O espaço de Alberto Carvalho, crónicas, contos e reflexões para quem lê devagar

Trump e o teste de stress à democracia americana

Atualizado: 14 de ago.

Mapa de Coisas Sérias


Trump e o teste de stress à democracia americana


Seis meses depois do regresso de Donald Trump à Casa Branca, a democracia dos Estados Unidos está a atravessar um teste de resistência que, até há pouco tempo, muitos especialistas considerariam improvável.


Não se trata de um choque pontual, mas de uma erosão sistemática e estratégica: o ataque coordenado a pilares como o poder judicial, as universidades, os meios de comunicação e até as grandes firmas de advocacia.


As vitórias internas de Trump, nestes meses, não se resumem a ganhos políticos: traduzem-se em capitulações institucionais.


Universidades de elite, como Columbia, cederam a exigências governamentais que implicaram alterações curriculares, expulsões de estudantes e pagamento de multas milionárias para recuperar verbas federais.


Empresas de media como a Paramount e a Disney aceitaram acordos que levantam dúvidas sobre a independência editorial.


Grandes sociedades de advogados aceitaram prestar serviços jurídicos gratuitos para causas alinhadas com a agenda do Executivo, poupando ao governo centenas de milhões de dólares.


A mecânica é conhecida e estudada noutros contextos: usar o poder regulatório, económico e jurídico para criar um dilema nas instituições — resistir e enfrentar retaliações potencialmente fatais, ou ceder e sobreviver amputadas.


O professor Ryan Enos, de Harvard, classifica o momento como “autoritarismo competitivo”, comparando-o a modelos como a Hungria e a Turquia: eleições que se mantêm formais, mas com um campo de jogo inclinado, onde a oposição luta contra o peso de regras e contextos desfavoráveis.


O paralelo internacional não é gratuito.


Viktor Orbán, na Hungria, usou métodos semelhantes para moldar universidades, consolidar o controlo sobre a comunicação social e fragilizar tribunais.


Jair Bolsonaro, no Brasil, testou as fronteiras da legalidade e explorou ao limite o peso da máquina executiva.


Em todos estes casos, o padrão é semelhante: quando as instituições se dobram isoladamente, o líder acumula poder com rapidez e torna mais difícil qualquer resistência futura.


Nos EUA, parte do sistema judicial parece ter desistido de funcionar como travão.


O Supremo Tribunal, com maioria conservadora, tem suspendido decisões contrárias ao Executivo por via de ordens provisórias, emitidas, sem fundamentação pública detalhada.


Especialistas alertam que isto fragiliza a previsibilidade do direito constitucional e incentiva novas investidas para alterar precedentes.

Enunciado da tarefa
Copie o trecho do texto sobre Trump e a democracia americana que começa em "Jair Bolsonaro, no" e termina em "para alterar precedentes.". Os itens apresentados abaixo não são necessários.

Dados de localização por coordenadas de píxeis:
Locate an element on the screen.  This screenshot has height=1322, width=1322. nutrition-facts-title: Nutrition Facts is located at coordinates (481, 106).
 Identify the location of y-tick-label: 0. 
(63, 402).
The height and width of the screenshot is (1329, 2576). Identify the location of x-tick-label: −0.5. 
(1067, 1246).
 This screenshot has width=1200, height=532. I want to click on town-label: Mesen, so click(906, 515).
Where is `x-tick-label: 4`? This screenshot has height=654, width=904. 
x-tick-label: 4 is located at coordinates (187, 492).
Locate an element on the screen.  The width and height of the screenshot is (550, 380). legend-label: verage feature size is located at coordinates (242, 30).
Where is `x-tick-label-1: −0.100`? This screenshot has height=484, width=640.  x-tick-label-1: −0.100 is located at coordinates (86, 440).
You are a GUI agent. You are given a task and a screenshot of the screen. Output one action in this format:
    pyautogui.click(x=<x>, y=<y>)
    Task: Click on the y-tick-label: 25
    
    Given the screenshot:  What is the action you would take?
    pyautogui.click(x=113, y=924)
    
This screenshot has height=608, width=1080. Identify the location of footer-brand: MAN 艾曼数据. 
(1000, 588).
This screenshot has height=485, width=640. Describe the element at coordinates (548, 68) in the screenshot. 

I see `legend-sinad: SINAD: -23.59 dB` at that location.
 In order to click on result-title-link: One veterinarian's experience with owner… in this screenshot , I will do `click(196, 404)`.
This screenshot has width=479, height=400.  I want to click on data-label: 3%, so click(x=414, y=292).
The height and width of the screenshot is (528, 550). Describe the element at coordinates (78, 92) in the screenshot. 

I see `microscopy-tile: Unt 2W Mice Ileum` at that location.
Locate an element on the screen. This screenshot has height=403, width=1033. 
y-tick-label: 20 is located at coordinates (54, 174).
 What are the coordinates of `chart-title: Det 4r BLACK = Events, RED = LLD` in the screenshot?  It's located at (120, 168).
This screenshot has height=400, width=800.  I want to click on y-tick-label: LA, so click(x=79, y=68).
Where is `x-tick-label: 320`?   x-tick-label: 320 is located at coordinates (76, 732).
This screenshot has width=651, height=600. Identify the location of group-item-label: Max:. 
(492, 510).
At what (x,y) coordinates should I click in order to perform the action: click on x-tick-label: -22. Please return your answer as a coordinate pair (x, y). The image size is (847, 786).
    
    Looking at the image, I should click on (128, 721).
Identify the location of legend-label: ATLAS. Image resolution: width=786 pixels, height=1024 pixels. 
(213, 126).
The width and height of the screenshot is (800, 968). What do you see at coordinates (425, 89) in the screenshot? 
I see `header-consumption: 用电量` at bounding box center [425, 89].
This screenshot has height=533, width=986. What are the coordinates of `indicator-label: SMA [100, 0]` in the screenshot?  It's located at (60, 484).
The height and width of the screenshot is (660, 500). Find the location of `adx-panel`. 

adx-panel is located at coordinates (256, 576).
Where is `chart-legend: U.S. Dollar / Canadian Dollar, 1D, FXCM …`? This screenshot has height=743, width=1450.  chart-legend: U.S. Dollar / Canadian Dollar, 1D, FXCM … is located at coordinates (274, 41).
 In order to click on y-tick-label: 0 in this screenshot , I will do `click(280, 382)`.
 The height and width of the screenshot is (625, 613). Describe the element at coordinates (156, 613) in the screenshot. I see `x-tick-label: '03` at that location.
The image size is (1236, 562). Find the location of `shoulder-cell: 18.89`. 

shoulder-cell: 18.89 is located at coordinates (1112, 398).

Resolução da tarefa
Jair Bolsonaro, no Brasil, testou as fronteiras da legalidade e explorou ao limite o peso da máquina executiva.


Em todos estes casos, o padrão é semelhante: quando as instituições se dobram isoladamente, o líder acumula poder com rapidez e torna mais difícil qualquer resistência futura.


Nos EUA, parte do sistema judicial parece ter desistido de funcionar como travão.


O Supremo Tribunal, com maioria conservadora, tem suspendido decisões contrárias ao Executivo por via de ordens provisórias, emitidas, sem fundamentação pública detalhada.


Especialistas alertam que isto fragiliza a previsibilidade do direito constitucional e incentiva novas investidas para alterar precedentes.